Финал можно переписать
Как в Лермонтовском театре редактировали великого кинорежиссера Ингмара Бергмана - на премьеру спектакля “Осенняя соната” идем в масках и с платочками.
Бергман сам придумал этот сюжет, снял по нему фильм “Осенняя соната”, ставший классикой, а потом и превратившийся в пьесу. На днях алматинцы увидели ее авторскую версию в местном драматическом театре и плакали, сопереживая героям.

В спектакле часто звучит навязчивая квинта - это и первые две ноты прелюдии Шопена, и интервал, с помощью которого настраиваются музыканты, чтобы выдать чистейший тон. Но у героев пьесы это не получается - каждый исполняет свое соло с болью и обидами из прошлого. Возможно, поэтому настоящего нет, и кажется, что по героям сюжета плачут все психотерапевты мира. Восточный взгляд философов принципиально иной - не копаться в прошлом, а жить нынешней радостью. Удивительно, но режиссеру удалось примирить эти два разных мира. Наверное, поэтому в итоге и случается хеппи-энд. Тот самый, который так не любит современное актуальное искусство. В финале нам на душу словно приклеивают благодатный пластырь.

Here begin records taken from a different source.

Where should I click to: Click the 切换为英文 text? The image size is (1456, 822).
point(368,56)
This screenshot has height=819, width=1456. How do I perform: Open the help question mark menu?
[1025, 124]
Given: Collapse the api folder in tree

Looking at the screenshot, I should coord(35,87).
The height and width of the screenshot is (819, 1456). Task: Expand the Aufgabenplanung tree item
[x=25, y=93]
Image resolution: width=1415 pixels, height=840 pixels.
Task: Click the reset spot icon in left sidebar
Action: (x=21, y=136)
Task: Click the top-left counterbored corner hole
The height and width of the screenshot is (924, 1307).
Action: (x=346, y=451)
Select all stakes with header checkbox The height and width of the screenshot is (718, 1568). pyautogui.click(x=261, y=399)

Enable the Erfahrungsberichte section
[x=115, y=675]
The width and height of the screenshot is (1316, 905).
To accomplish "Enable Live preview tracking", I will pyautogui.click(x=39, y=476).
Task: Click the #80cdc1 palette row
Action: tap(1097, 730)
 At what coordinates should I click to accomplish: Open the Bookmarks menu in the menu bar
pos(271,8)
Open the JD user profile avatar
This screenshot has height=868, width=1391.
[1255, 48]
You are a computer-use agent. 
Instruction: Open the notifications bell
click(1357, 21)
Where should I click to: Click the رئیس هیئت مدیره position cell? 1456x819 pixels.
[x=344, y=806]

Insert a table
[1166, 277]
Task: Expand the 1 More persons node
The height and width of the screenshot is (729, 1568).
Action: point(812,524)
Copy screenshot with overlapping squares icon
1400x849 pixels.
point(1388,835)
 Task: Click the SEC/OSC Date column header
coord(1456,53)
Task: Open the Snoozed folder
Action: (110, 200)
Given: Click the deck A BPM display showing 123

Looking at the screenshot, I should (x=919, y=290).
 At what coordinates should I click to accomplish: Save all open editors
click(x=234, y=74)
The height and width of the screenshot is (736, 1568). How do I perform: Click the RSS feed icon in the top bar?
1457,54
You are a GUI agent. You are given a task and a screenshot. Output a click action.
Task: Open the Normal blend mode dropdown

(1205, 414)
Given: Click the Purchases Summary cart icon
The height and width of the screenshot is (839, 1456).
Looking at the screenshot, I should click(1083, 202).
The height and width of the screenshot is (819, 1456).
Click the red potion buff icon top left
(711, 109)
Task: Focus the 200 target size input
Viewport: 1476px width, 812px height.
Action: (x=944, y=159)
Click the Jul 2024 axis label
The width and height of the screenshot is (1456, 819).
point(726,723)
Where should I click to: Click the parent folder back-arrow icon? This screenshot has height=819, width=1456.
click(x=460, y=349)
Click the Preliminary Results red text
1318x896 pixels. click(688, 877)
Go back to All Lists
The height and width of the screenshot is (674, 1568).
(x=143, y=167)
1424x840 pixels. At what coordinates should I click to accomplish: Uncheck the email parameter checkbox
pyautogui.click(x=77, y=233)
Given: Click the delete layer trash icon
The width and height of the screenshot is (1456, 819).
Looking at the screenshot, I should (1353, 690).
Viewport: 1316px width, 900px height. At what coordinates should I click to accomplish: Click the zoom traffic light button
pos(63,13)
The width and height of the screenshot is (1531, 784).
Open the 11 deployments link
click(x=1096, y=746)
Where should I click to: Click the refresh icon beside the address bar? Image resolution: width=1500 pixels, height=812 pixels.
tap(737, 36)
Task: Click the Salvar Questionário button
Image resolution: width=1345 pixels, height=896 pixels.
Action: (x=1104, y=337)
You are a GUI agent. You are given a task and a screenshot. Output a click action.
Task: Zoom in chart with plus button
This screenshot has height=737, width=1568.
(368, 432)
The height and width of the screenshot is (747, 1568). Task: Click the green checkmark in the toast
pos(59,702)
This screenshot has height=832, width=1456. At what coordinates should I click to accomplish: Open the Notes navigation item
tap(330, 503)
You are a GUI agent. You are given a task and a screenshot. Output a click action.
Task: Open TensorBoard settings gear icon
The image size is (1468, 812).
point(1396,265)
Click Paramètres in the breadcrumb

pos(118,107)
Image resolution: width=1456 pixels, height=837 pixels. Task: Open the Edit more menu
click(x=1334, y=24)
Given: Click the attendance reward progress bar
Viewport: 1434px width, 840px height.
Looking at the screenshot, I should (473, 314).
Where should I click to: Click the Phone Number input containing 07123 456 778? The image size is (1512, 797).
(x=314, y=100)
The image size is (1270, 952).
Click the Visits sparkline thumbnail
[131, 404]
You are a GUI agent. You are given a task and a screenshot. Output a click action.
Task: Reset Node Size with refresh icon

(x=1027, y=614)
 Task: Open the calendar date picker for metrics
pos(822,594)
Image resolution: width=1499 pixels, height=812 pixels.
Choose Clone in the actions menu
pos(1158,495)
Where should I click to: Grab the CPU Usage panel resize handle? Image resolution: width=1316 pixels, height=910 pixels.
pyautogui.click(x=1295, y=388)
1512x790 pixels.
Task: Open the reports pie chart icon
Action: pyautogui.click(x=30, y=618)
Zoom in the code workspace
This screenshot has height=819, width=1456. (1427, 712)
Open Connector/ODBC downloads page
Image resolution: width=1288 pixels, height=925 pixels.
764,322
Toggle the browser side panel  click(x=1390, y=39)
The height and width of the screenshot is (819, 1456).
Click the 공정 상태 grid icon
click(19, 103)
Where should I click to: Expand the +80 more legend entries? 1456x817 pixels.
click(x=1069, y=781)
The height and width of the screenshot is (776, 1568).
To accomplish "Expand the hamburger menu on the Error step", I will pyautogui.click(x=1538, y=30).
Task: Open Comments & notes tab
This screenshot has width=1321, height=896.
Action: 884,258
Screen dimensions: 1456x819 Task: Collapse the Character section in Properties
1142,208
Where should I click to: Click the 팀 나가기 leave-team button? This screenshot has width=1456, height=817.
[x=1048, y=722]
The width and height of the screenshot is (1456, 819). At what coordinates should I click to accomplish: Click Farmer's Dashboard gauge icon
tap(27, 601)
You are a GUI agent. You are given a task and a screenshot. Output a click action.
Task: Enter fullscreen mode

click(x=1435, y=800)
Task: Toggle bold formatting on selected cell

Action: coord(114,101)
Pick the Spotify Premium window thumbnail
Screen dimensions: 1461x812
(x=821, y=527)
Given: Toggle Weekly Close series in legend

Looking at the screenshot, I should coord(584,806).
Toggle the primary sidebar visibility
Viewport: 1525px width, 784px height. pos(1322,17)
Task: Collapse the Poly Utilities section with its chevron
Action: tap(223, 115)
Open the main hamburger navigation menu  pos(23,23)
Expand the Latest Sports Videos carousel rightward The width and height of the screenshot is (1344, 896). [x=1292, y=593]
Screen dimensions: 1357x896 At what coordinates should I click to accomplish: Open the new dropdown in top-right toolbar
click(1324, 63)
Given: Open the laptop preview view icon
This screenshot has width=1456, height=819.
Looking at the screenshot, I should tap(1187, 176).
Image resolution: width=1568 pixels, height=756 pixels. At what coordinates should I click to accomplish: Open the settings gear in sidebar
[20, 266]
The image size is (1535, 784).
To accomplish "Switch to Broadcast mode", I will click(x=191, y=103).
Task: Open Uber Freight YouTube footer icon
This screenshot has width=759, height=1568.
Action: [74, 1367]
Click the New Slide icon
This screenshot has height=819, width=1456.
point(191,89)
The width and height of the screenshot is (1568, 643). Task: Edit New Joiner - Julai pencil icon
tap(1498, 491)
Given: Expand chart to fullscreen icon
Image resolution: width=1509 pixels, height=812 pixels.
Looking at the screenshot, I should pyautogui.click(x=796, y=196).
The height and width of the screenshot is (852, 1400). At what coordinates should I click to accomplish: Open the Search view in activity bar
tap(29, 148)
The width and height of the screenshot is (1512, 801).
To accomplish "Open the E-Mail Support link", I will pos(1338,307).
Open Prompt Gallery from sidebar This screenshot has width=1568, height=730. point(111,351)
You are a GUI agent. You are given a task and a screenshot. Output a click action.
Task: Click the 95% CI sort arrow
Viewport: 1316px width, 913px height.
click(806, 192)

Режиссер-постановщик Галина ПЬЯНОВА - единственный в Казахстане обладатель театральной премии “Золотая маска”, человек, умеющий делать то волшебство, ради которого идут в театр. Не за хайпом, не для знакомства с новыми формами, не для пафоса или селфи. Идут за переживаниями.
- Вы понимаете, что получился тот самый Театр с большой буквы?
- Я в этом смысле больной человек - мне очень нравится процесс, от него я кайфую неимоверно, - признается Галина. - Тем более что в этот раз я получила настоящий подарок: вместо двух месяцев можно было репетировать четыре. Но как только спектакль выходит к зрителю, я очень болезненно принимаю то, что сделала. Я нахожусь за кулисами и выматываю всех, потому что мечусь, как волк в клетке. Каждый раз я говорю себе, что это последний спектакль… А потом загораюсь новой идеей, влюбляюсь в артистов.

- Сложно было проминать под свою идею такой материал, как звездный состав Лермонтовского театра?
- Скажу честно: первый раз шла и боялась, до последнего была мысль отказаться. Но это был плановый спектакль, которому предшествовал очень долгий переговорный процесс. Три года назад мы начали разговор с администрацией театра, два года назад ударили по рукам, и, когда были завершены все согласования, назад пути не было. Но когда я пришла на репетицию, то встретила такую актерскую готовность ко всем экспериментам, такое доверие… С профессионалами всегда радостно работать. Не скажу - легко, потому что легко в работе не бывает никогда.

- Не было желания поставить что-то повеселее? Не грузить зрителя?
- У меня не получаются комедии. Почему-то я из них все равно делаю какую-то интеллектуальную драму. Изначальной цели рвать душу зрителю нет, но в любом материале я ищу ответы на какие-то свои важные вопросы. И прекрасно понимаю, что мы несем определенную ответственность, особенно в сложные времена - театр нужен для того, чтобы давать надежду или хотя бы разделять с людьми боль. Поэтому мы отошли от финала Бергмана и дали героям шанс начать новую жизнь. На худсовете после сдачи началась настоящая полемика по этому поводу. Почему-то мужская часть называла это решение женским, а я объясняла, что это именно режиссерское желание не бить под дых безысходностью.

- О чем для вас этот спектакль?
- Об эгоизме внутри отношений. Мы так хотим любви, требуем ее, ищем, а сами любить не можем или не считаем нужным. А самое страшное, мы не замечаем тех людей, которые рядом с нами и действительно любят нас. Современный мир очень эгоистичен. Да, я знаю, что сейчас очень модно говорить о праве на свое развитие, о реализации себя, о том, что не надо приносить личность в жертву семье. Но я не согласна с такой постановкой вопроса. Если близкие сигналят о том, что у них беда, надо бросать все дела.